## [What to work on]
The answer must consist of the entries, copied exactly and in full.

----- Dataset

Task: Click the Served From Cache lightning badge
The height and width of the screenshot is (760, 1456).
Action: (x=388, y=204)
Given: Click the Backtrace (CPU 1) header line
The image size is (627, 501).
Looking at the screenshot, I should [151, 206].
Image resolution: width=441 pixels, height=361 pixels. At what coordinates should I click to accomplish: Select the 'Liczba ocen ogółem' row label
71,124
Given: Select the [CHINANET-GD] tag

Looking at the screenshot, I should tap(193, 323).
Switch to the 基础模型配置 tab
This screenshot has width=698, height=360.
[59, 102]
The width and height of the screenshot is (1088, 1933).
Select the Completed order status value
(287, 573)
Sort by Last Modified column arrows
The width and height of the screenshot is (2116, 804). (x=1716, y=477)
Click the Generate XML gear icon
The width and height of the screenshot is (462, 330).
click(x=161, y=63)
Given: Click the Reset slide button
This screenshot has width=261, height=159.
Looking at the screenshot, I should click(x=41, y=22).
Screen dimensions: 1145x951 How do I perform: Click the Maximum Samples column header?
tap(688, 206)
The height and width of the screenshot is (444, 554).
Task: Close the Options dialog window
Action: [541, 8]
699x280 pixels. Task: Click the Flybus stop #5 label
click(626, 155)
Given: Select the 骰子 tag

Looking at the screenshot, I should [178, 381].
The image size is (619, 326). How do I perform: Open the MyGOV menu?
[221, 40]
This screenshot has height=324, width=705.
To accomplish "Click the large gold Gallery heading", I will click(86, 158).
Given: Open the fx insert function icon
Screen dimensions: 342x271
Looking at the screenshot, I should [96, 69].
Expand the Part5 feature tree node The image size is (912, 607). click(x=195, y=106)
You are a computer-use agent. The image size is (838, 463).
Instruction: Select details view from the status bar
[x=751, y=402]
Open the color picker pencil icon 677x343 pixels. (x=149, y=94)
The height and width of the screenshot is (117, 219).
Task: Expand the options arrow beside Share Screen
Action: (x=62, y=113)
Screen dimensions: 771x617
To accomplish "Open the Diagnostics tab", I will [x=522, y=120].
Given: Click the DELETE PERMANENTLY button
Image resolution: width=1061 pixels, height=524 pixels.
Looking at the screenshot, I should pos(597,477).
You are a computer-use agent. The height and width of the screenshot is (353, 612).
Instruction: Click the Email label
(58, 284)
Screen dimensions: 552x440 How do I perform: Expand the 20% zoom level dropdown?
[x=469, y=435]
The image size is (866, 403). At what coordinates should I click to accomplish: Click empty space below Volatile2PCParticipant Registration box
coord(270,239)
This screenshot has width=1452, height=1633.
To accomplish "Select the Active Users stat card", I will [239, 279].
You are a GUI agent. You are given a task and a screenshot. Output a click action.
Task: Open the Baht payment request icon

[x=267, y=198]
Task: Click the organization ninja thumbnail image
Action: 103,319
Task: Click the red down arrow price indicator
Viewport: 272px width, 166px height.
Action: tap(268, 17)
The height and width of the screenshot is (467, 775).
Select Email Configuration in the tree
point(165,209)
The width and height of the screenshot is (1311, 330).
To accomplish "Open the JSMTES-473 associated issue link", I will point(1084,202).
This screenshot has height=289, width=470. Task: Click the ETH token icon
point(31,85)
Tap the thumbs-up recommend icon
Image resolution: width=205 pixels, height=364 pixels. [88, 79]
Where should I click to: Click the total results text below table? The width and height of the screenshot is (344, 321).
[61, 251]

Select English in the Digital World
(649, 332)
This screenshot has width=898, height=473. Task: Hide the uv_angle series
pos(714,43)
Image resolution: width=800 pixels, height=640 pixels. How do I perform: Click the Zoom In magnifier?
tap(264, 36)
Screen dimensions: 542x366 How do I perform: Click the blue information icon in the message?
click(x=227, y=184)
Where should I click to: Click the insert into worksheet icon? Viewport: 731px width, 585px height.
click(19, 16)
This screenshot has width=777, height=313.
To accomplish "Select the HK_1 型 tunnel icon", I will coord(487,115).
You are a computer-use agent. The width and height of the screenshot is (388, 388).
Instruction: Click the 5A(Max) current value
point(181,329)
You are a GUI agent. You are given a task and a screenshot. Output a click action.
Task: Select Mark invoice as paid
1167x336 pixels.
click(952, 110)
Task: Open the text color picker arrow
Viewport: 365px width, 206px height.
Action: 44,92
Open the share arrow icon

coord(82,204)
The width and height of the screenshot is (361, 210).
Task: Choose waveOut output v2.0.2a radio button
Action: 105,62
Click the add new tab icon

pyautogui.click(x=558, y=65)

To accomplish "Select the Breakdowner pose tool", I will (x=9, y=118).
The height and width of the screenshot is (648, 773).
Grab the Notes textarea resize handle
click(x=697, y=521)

----------

## [Response box]
Task: Click the Served From Cache lightning badge
The height and width of the screenshot is (760, 1456).
Action: (x=388, y=204)
Given: Click the Backtrace (CPU 1) header line
The image size is (627, 501).
Looking at the screenshot, I should [151, 206].
Image resolution: width=441 pixels, height=361 pixels. At what coordinates should I click to accomplish: Select the 'Liczba ocen ogółem' row label
71,124
Given: Select the [CHINANET-GD] tag

Looking at the screenshot, I should tap(193, 323).
Switch to the 基础模型配置 tab
This screenshot has width=698, height=360.
[59, 102]
The width and height of the screenshot is (1088, 1933).
Select the Completed order status value
(287, 573)
Sort by Last Modified column arrows
The width and height of the screenshot is (2116, 804). (x=1716, y=477)
Click the Generate XML gear icon
The width and height of the screenshot is (462, 330).
click(x=161, y=63)
Given: Click the Reset slide button
This screenshot has width=261, height=159.
Looking at the screenshot, I should click(x=41, y=22).
Screen dimensions: 1145x951 How do I perform: Click the Maximum Samples column header?
tap(688, 206)
The height and width of the screenshot is (444, 554).
Task: Close the Options dialog window
Action: [541, 8]
699x280 pixels. Task: Click the Flybus stop #5 label
click(626, 155)
Given: Select the 骰子 tag

Looking at the screenshot, I should [178, 381].
The image size is (619, 326). How do I perform: Open the MyGOV menu?
[221, 40]
This screenshot has height=324, width=705.
To accomplish "Click the large gold Gallery heading", I will click(86, 158).
Given: Open the fx insert function icon
Screen dimensions: 342x271
Looking at the screenshot, I should [96, 69].
Expand the Part5 feature tree node The image size is (912, 607). click(x=195, y=106)
You are a computer-use agent. The image size is (838, 463).
Instruction: Select details view from the status bar
[x=751, y=402]
Open the color picker pencil icon 677x343 pixels. (x=149, y=94)
The height and width of the screenshot is (117, 219).
Task: Expand the options arrow beside Share Screen
Action: (x=62, y=113)
Screen dimensions: 771x617
To accomplish "Open the Diagnostics tab", I will [x=522, y=120].
Given: Click the DELETE PERMANENTLY button
Image resolution: width=1061 pixels, height=524 pixels.
Looking at the screenshot, I should pos(597,477).
You are a computer-use agent. The height and width of the screenshot is (353, 612).
Instruction: Click the Email label
(58, 284)
Screen dimensions: 552x440 How do I perform: Expand the 20% zoom level dropdown?
[x=469, y=435]
The image size is (866, 403). At what coordinates should I click to accomplish: Click empty space below Volatile2PCParticipant Registration box
coord(270,239)
This screenshot has width=1452, height=1633.
To accomplish "Select the Active Users stat card", I will [239, 279].
You are a GUI agent. You are given a task and a screenshot. Output a click action.
Task: Open the Baht payment request icon

[x=267, y=198]
Task: Click the organization ninja thumbnail image
Action: 103,319
Task: Click the red down arrow price indicator
Viewport: 272px width, 166px height.
Action: tap(268, 17)
The height and width of the screenshot is (467, 775).
Select Email Configuration in the tree
point(165,209)
The width and height of the screenshot is (1311, 330).
To accomplish "Open the JSMTES-473 associated issue link", I will point(1084,202).
This screenshot has height=289, width=470. Task: Click the ETH token icon
point(31,85)
Tap the thumbs-up recommend icon
Image resolution: width=205 pixels, height=364 pixels. [88, 79]
Where should I click to: Click the total results text below table? The width and height of the screenshot is (344, 321).
[61, 251]

Select English in the Digital World
(649, 332)
This screenshot has width=898, height=473. Task: Hide the uv_angle series
pos(714,43)
Image resolution: width=800 pixels, height=640 pixels. How do I perform: Click the Zoom In magnifier?
tap(264, 36)
Screen dimensions: 542x366 How do I perform: Click the blue information icon in the message?
click(x=227, y=184)
Where should I click to: Click the insert into worksheet icon? Viewport: 731px width, 585px height.
click(19, 16)
This screenshot has width=777, height=313.
To accomplish "Select the HK_1 型 tunnel icon", I will coord(487,115).
You are a computer-use agent. The width and height of the screenshot is (388, 388).
Instruction: Click the 5A(Max) current value
point(181,329)
You are a GUI agent. You are given a task and a screenshot. Output a click action.
Task: Select Mark invoice as paid
1167x336 pixels.
click(952, 110)
Task: Open the text color picker arrow
Viewport: 365px width, 206px height.
Action: 44,92
Open the share arrow icon

coord(82,204)
The width and height of the screenshot is (361, 210).
Task: Choose waveOut output v2.0.2a radio button
Action: 105,62
Click the add new tab icon

pyautogui.click(x=558, y=65)

To accomplish "Select the Breakdowner pose tool", I will (x=9, y=118).
The height and width of the screenshot is (648, 773).
Grab the Notes textarea resize handle
click(x=697, y=521)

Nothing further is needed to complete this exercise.